This invention relates to an improved manifold useful in washing or flushing the reaction channels in an apparatus used in laboratories for screening certain types of solutions. The improved manifold relates to the type of apparatus disclosed in my prior application for U.S. Pat. Ser. No. 07/011,291, now U.S. Pat. No. 4,834,946, filed Feb. 5, 1987, for "An Apparatus For Blot Screening Numerous, Small Volume, Antibody Solutions." A similar type of apparatus is also disclosed in my prior U.S. Pat. No. 4,713,349, issued Dec. 15, 1987, for a "Template For Simultaneously Screening of Several Antibodies and Method of Using the Same."
A known method, which is used to screen samples of different antibody solutions by the Western Blotting procedure, generally involves reacting the test solutions with proteins or antigens which have been immobilized on a transfer membrane. Visually observable markings, resulting from the reactions, appear on the membrane. These markings can be used for a screening analysis. To facilitate the procedure, and to reduce the time required for this type of analysis, microliter-size samples of different test solutions are introduced into channels in a plate for simultaneous contact with different parts of a treated transfer membrane. After reactions occur, it is necessary to flush the channels in order to rinse unbonded or unreacted materials therefrom. Also, for some tests it may be necessary to apply a single reactive fluid into all of the channels at about the same time. Initially, the channels are loaded individually or in small groups with the small samples for testing. Thus, there is a need for means for introducing and removing a single fluid, either for rinse or reaction purposes, simultaneously through all of the channels, while still permitting loading each channel separately.
By way of further background, the Western Blot procedure with which this apparatus is primarily concerned utilizes a thin membrane having bands of protein that were applied and separated through a gel electrophoresis procedure. During the blot procedure, the membrane is incubated with a primary antibody. Following incubation, unbound portions of the primary antibody are washed away. Then, the membrane may be incubated with a secondary or tracer antibody which is subjected to a washing step for removing unbound secondary antibody materials. Lastly, the membrane may be incubated with a color-generating substrate to produce visually observable antibody sites in the form of color bands or markings. These are used to determine analysis results.
The membranes utilized are commonly made of paper-like nitrocellulose sheets which carry proteins that have been electroblotted from polyacrylamide gels. The gels can include a single sample that is electrophoresed across the entire gel for use for screening a number of antibodies against the same antigen pattern. Alternatively, antibodies may be screened against different antigens electrophoresed in separate vertical lanes on the same gel.
In this type of screening, a relatively large number of separate rows or stripes of the sample solutions under assay are applied upon a single transfer membrane to produce side-by-side observable readings of the test results. The transfer membranes have a relatively large number of different bands of immobilized antigens located along the length of the membranes. Thus, the stripes of antibody solutions are applied transversely to the numerous bands. Observable test results occur at various locations along the lengths of the stripes where they intersect with the different bands. This provides the side-by-side comparisons of antibody blotting profiles.

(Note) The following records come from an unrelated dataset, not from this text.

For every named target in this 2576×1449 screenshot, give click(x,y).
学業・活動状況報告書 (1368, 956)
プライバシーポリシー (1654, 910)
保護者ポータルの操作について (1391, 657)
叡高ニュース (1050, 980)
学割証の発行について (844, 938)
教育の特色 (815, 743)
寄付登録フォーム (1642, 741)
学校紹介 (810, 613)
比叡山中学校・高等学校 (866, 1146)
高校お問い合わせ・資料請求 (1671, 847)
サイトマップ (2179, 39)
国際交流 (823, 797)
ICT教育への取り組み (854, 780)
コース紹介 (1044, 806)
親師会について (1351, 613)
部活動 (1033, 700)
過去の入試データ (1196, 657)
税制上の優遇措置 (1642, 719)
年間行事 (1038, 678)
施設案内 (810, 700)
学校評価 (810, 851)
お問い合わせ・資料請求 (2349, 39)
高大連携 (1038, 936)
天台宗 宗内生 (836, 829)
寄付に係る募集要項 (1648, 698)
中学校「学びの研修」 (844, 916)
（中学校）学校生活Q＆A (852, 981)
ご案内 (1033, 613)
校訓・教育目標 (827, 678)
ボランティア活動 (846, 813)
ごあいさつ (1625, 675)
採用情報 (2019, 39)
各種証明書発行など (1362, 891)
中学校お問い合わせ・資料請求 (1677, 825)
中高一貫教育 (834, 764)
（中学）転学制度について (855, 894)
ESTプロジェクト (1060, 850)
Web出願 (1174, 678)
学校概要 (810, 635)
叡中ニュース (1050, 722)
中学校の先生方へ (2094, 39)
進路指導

This laboratory screening procedure may be conducted with an apparatus such as that disclosed in my above-mentioned application. That apparatus utilizes a test plate having a surface in which a large number of shallow, narrow, elongated channels are formed. The surface is applied against the test membrane, with the channels arranged transversely of the bands formed on the membrane. Test solution materials are introduced in each of the channels for contact with different parts of the single membrane. Since a large number of tests are conducted at the same time and with the same membrane, this procedure considerably reduces the overall time and expense needed for conducting such tests.
The apparatus described in my prior application includes a device which enables simultaneous introduction of a single fluid, such as a water rinse, through all of the channels. Although effective, it is desirable to provide a simpler device, which can be more rapidly applied and removed, so as to further reduce the amount of time and effort needed to conduct this laboratory testing procedure.